Wrapped in flavors, this Barm Brack is a textural dream—moist crumb, chewy fruits, and a hint of citrusy tea. Serve thick slices toasted with a smear of clotted cream or as is with your afternoon cuppa.
Pumpkin Spice Barm Brack

Let’s dive into a Pumpkin Spice Barm Brack that’s **packed** with autumnal vibes and a **moist**, spiced crumb. **Perfect** for your morning coffee or as a sweet treat any time of day.
Ingredients
- 1 1/2 cups all-purpose flour, sifted for lightness
- 1/2 cup brown sugar, packed for deep molasses notes
- 1/2 cup pumpkin puree, velvety and smooth
- 2 large eggs, farm-fresh for richness
- 1/4 cup melted butter, unsalted and golden
- 1 tsp pumpkin spice blend, aromatic and warm
- 1/2 tsp baking soda, for the perfect rise
- 1/4 cup buttermilk, tangy and thick
- 1/2 cup dried fruit mix, plump and juicy
Instructions
- Preheat your oven to 350°F (175°C) and grease a 9×5 inch loaf pan.
- In a large bowl, whisk together the sifted flour, brown sugar, pumpkin spice, and baking soda.
- In another bowl, beat the eggs, then mix in the pumpkin puree, melted butter, and buttermilk until smooth.
- Fold the wet ingredients into the dry ingredients until just combined. **Tip**: Don’t overmix to keep the bread tender.
- Gently stir in the dried fruit mix until evenly distributed.

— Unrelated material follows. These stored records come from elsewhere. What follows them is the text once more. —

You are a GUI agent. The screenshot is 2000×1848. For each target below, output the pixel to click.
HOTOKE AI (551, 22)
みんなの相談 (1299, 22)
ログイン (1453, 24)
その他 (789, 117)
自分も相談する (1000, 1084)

- Pour the batter into the prepared loaf pan and smooth the top with a spatula.
- Bake for 50-55 minutes, or until a toothpick inserted comes out clean. **Tip**: Cover with foil if the top browns too quickly.
- Let cool in the pan for 10 minutes, then transfer to a wire rack to cool completely. **Tip**: Slicing is easier when cooled.

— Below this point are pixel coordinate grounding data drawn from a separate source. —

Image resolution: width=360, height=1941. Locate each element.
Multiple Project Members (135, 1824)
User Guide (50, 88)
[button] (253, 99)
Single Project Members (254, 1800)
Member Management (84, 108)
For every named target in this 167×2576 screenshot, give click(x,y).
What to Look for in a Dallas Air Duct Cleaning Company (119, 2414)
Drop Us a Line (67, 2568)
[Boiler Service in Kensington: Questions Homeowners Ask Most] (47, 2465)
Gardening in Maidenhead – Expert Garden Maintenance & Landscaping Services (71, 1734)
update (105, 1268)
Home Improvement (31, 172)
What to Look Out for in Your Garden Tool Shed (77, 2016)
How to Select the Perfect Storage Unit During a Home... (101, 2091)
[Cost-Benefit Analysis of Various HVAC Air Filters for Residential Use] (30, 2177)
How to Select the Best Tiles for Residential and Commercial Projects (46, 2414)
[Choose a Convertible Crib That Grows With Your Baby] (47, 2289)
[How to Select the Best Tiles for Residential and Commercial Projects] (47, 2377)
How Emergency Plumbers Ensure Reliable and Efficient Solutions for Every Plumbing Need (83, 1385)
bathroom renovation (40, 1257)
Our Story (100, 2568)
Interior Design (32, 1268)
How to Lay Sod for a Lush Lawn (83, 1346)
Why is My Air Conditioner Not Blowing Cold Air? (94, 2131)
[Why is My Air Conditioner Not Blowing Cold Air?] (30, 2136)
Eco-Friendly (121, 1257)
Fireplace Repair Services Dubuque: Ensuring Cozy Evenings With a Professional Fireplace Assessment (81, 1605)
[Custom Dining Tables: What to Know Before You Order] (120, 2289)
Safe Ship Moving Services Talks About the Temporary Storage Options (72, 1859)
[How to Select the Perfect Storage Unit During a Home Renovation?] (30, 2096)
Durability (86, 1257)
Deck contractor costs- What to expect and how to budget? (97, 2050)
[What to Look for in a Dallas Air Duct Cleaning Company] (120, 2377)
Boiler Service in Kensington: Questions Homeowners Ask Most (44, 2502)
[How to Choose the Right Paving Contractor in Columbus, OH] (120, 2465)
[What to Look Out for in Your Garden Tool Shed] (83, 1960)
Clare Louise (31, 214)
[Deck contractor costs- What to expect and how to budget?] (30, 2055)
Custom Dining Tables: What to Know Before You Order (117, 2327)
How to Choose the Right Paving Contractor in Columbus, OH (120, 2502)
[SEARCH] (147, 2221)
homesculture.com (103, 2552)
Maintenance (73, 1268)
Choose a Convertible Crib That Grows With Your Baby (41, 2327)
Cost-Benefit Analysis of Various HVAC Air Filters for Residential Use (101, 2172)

Unwrap the magic of this Pumpkin Spice Barm Brack—**dense** yet **soft**, with a **spicy-sweet** flavor that’s irresistible. Serve toasted with a smear of butter or as is with your favorite tea.
Conclusion
Concluding our delightful journey through 12 Barm Brack recipes, we hope you’ve found inspiration for every occasion. Whether you’re a seasoned baker or trying your hand at these treats for the first time, there’s a recipe here to spark joy in your kitchen. Don’t forget to share your baking adventures with us in the comments, pin your favorites on Pinterest, and spread the love by sharing this article with fellow baking enthusiasts!